** Begin ENTRIES SHOWN **

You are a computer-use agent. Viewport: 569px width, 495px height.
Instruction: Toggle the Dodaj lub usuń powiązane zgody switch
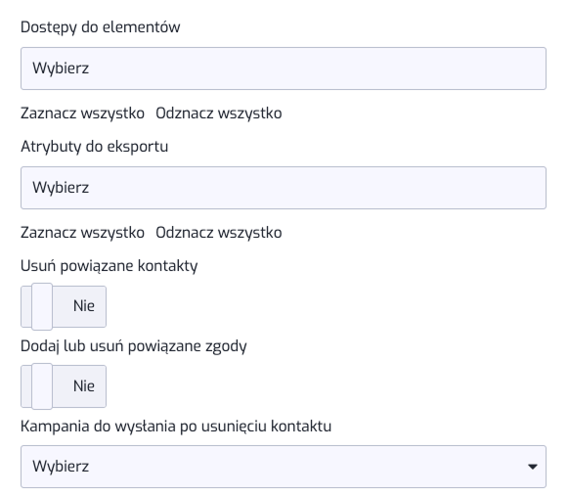64,386
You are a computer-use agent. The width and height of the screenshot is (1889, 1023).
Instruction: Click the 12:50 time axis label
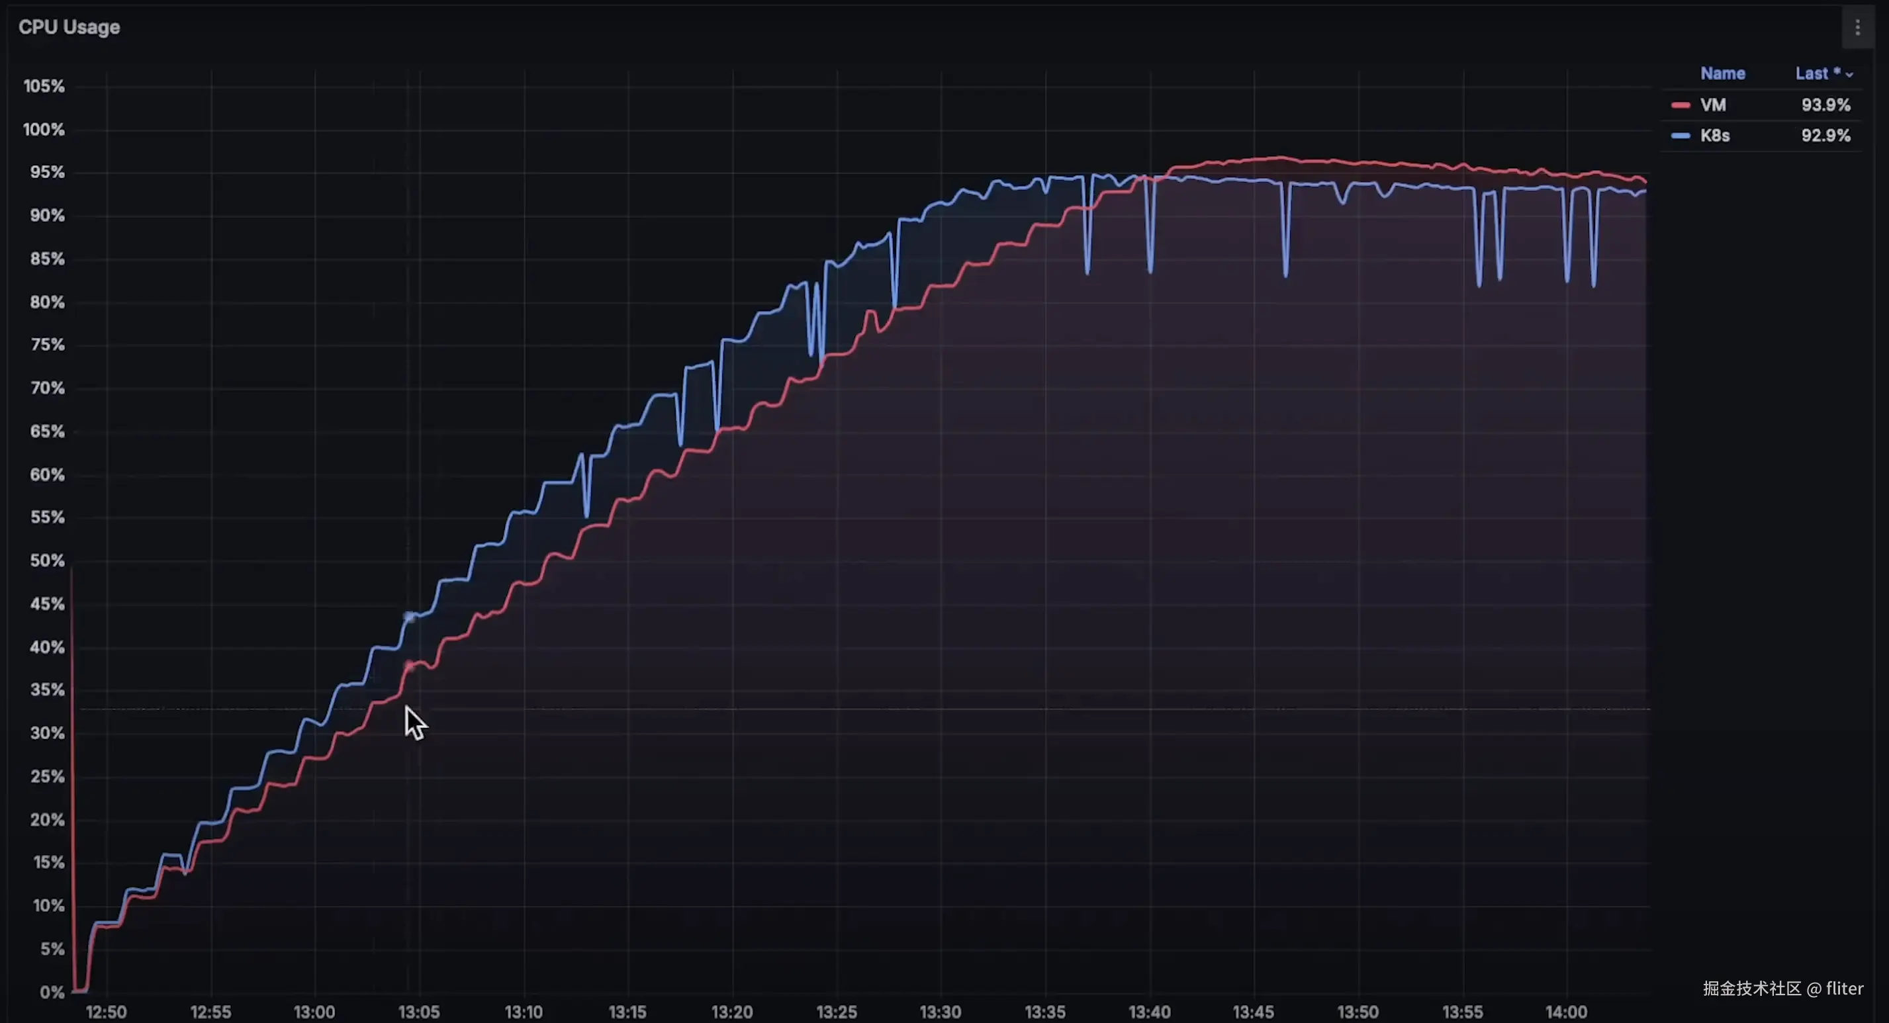click(106, 1012)
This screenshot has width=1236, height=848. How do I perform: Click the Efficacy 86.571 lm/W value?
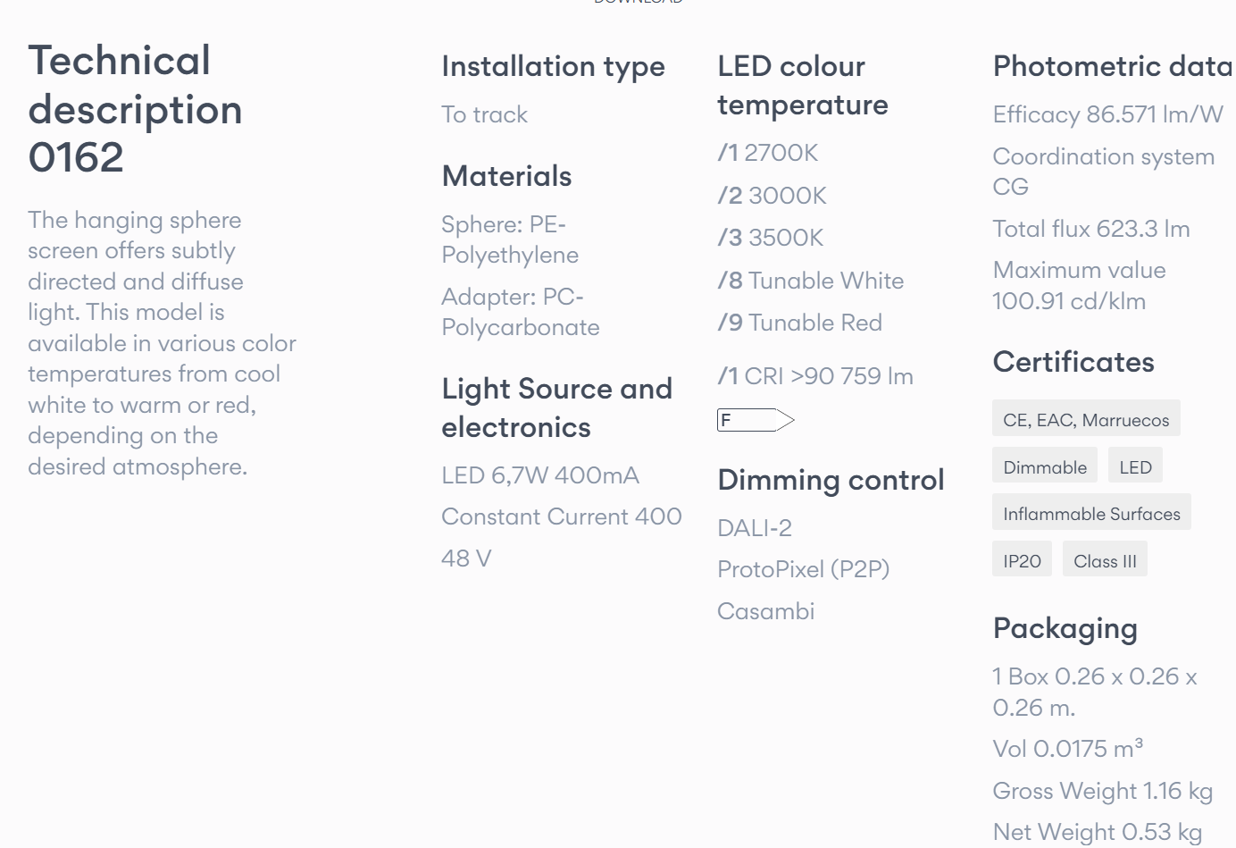[1108, 114]
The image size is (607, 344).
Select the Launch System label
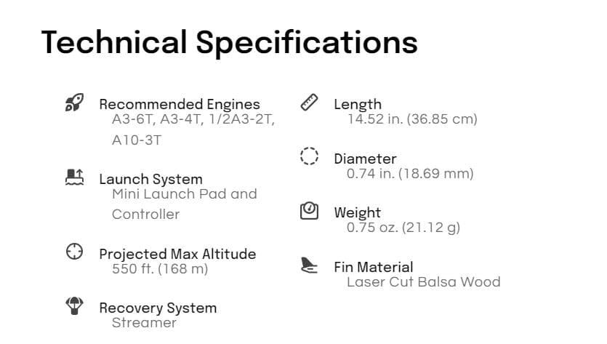click(150, 179)
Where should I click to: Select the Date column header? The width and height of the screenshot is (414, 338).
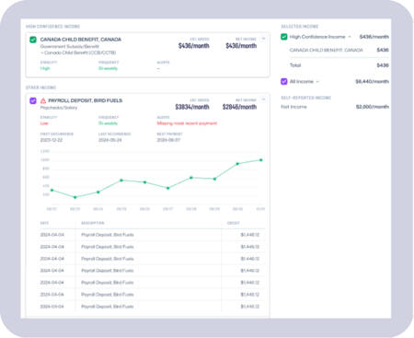(x=44, y=223)
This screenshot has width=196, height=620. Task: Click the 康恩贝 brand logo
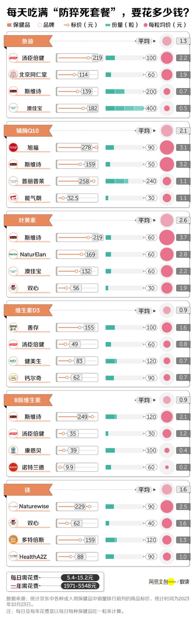click(x=13, y=450)

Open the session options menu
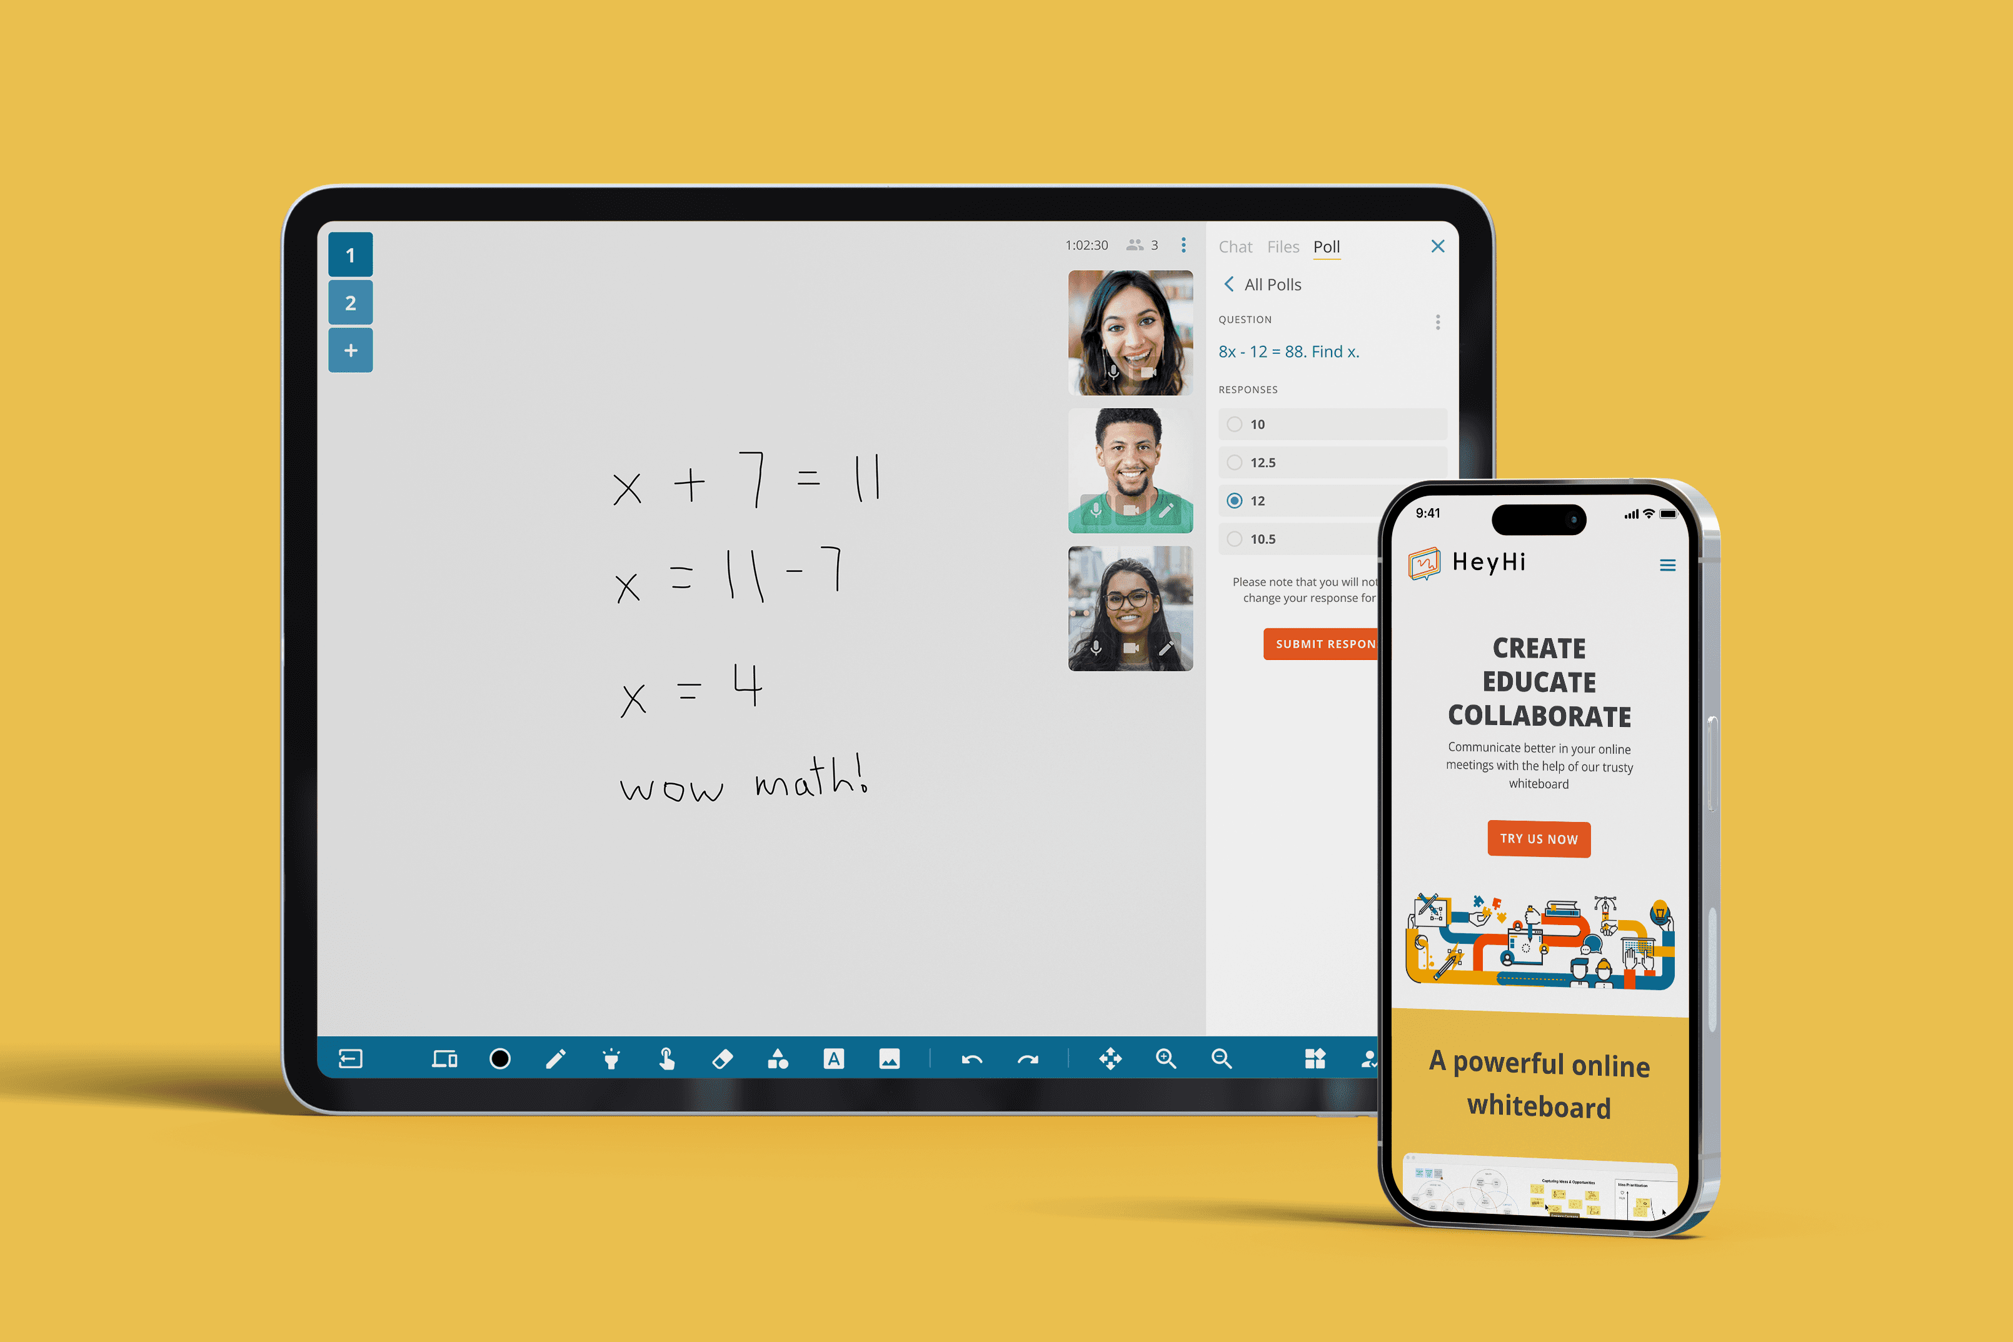point(1182,245)
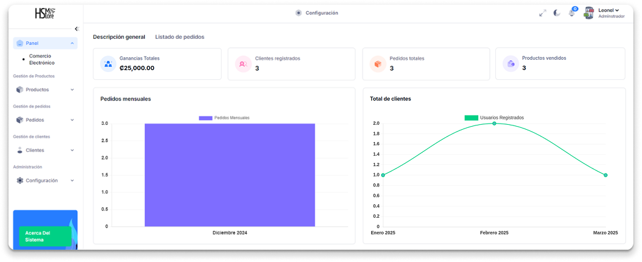Switch to the Descripción general tab

[x=119, y=37]
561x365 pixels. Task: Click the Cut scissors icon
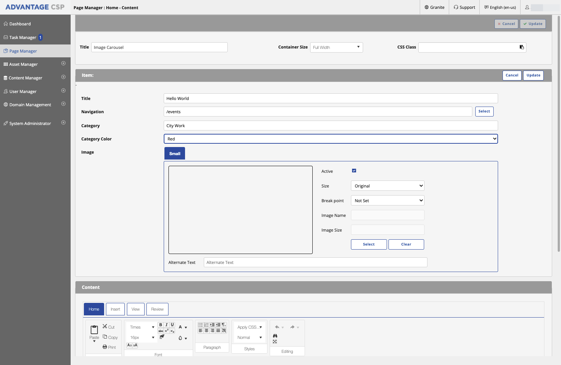coord(105,326)
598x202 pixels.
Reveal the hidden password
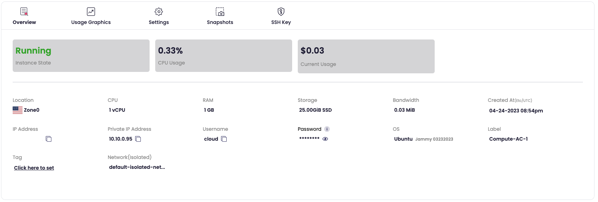click(325, 139)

** End ENTRIES SHOWN **

THE EXERCISE -> Copy out every line of the material above word for word, leaving out the pictures.

FULL OUTPUT ->
You are a computer-use agent. Viewport: 569px width, 495px height.
Instruction: Toggle the Dodaj lub usuń powiązane zgody switch
64,386
You are a computer-use agent. The width and height of the screenshot is (1889, 1023).
Instruction: Click the 12:50 time axis label
click(106, 1012)
This screenshot has width=1236, height=848. How do I perform: Click the Efficacy 86.571 lm/W value?
[1108, 114]
The image size is (607, 344).
Select the Launch System label
click(150, 179)
Where should I click to: Select the Date column header? The width and height of the screenshot is (414, 338).
(x=44, y=223)
This screenshot has width=196, height=620. Task: Click the 康恩贝 brand logo
click(x=13, y=450)

Open the session options menu
point(1182,245)
Switch to the Descripción general tab

[x=119, y=37]
561x365 pixels. Task: Click the Cut scissors icon
coord(105,326)
598x202 pixels.
Reveal the hidden password
click(325, 139)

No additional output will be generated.